David Bruce: The Funniest People in Books, Volume 3 — Mishaps, Money


• As you would expect, children’s author/illustrator Shel Silverstein, creator of The Giving Tree and Where the Sidewalk Ends, had some interesting experiences. While Mr. Silverstein worked for The Torch, the monthly school newspaper of Roosevelt University in Chicago, his boss once paid him not with money, but with a typewriter. And while he served in the Army during the Korean Way, he once got in trouble with his superior officers because the socks he was wearing with his uniform weren’t regulation issue — they were argyle.

• An amusing error appears in Alexander Theroux’s short biography of Edward Gorey, printed by Fantagraphics. At the bottom of p. 14, Mr. Theroux writes that Mr. Gorey “never sent thank-you notes.” However, at the top of the page appears a reproduction of a short note that Mr. Gorey sent to Mr. Theroux. The note says in part, “Thank you so much for the neat skull.”

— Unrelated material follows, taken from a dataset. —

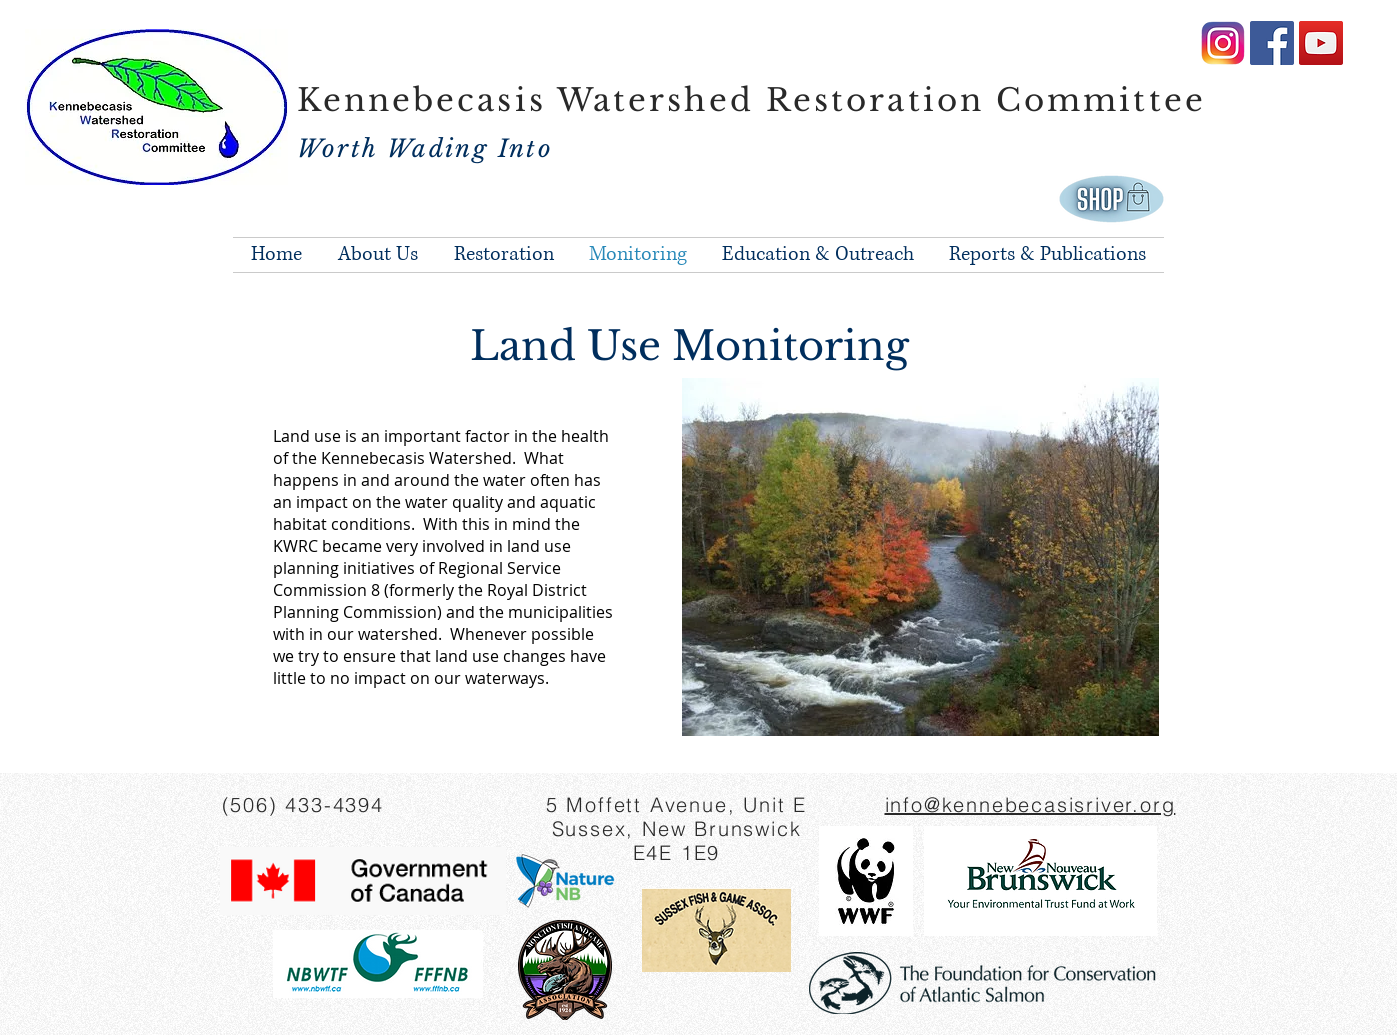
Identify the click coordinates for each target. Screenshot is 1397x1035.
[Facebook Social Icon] (1272, 43)
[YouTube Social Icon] (1321, 43)
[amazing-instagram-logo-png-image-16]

• Many journalists keep copies of embarrassing typos and bloopers in headlines and stories. For example, a society editor wrote a story following the wedding of two socially prominent people in her town. The groom’s name was “Cockburns,” and this headline appeared above her story: “Cockburns off on Wedding Trip.”

• John Steinbeck once lost an important manuscript: that of the stories that made up his book The Red Pony. No problem. He sat down and rewrote the book. When he later discovered the original manuscript, he compared it with his rewrite and discovered that except for seven words, the manuscripts were exactly the same.

• Mishaps occur even in the lives of famous authors. Poet Arnold Adoff, author of Eats and Chocolate Dreams, was once eating peanut butter while writing at a typewriter. He was careless, he got peanut butter in the typewriter, and he was forced to hire a repairman to fix the problem.


• When Robert Fisk, investigative journalist for The Independent in Britain, discovered that a biography titled Saddam Hussein: From Birth to Martyrdom was selling well in Egypt, he decided to investigate. Why? Because displayed on the biography’s book cover and title page were the words “by Robert Fisk,” although he had not written the book. He used his Sherlock Holmesian skills to track the forger to a bookstore where the forger had worked, although apparently the forger no longer worked there. Mr. Fisk bought a copy of the biography for 30 Egyptian pounds, then he produced his ID and told the bookstore proprietor that he was Robert Fisk and that he had not written the book. He then asked how many copies of the book the bookstore proprietor — who called himself “Mahmoud” — had sold. Mahmoud replied, “At least 100 so far.” Mr. Fisk then said, “So you owe me 3,000 Egyptian pounds!” Unfortunately, this reply came back: “But, no, Mr. Robert, we don’t owe you this — because you have just told me you didn’t write this book. How can we pay you for a book you did not write?”

• Jane Rule is the author of Desert of the Heart, her pro-lesbian novel an English publishing house released in 1964. In publishing the novel, Ms. Rule did not use a pseudonym — a rarity at the time. In 2005, she was living on Galliano Island, a British Columbia Gulf Island where she ran a small mortgage and loan company in a community where most residents were accustomed to a cash-only economy. She said that she spent her time “often bailing out kids who’re in trouble and finding mortgages for people whom the banks wouldn’t touch. I think a good many of them are growing pot.” Of course, growing pot can be problematic if a pot grower who owes you money gets arrested. Therefore, she jokes, “I said to the cop, ‘Don’t you bust anybody until you check to see whether I have their mortgage or not!’” This job did have an advantage for a writer: “You learn a lot about people when they need money.”